**REQUIRED ACTION**.
When you reach the records below, output every one exactly as written but leave out any pictures.
DATA FOR PROCESSING section start
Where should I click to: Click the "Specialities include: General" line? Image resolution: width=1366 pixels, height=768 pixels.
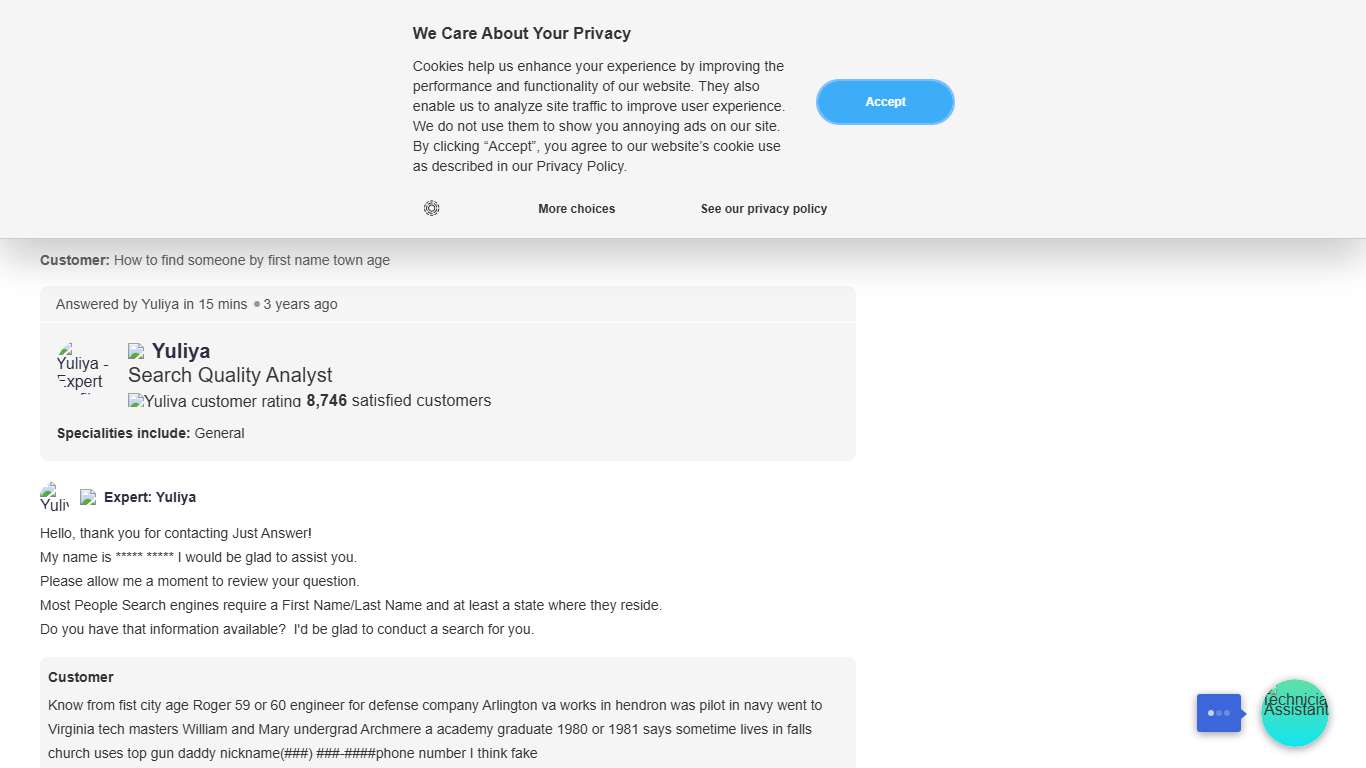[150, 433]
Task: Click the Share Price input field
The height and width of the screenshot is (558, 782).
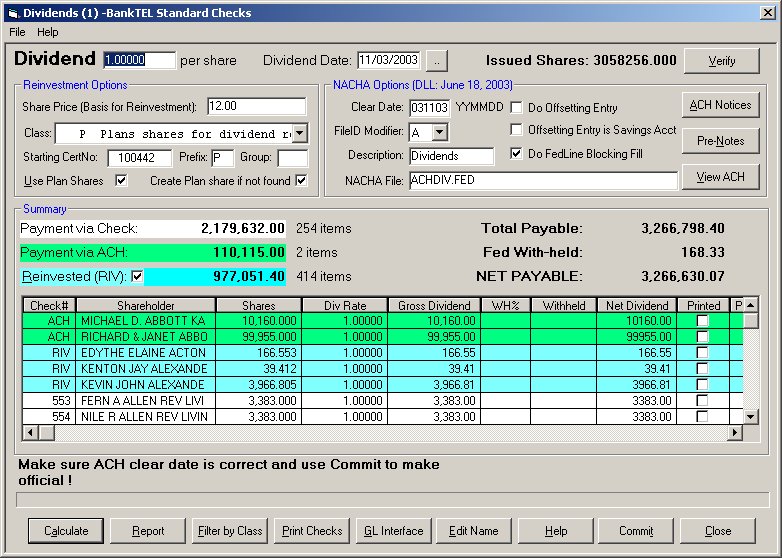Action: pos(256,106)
DATA FOR PROCESSING section end
**ANSWER SECTION**.
Where should I click to: Click the "Specialities include: General" line? Image resolution: width=1366 pixels, height=768 pixels.
[150, 433]
Task: Click the Share Price input field
The height and width of the screenshot is (558, 782).
Action: pos(256,106)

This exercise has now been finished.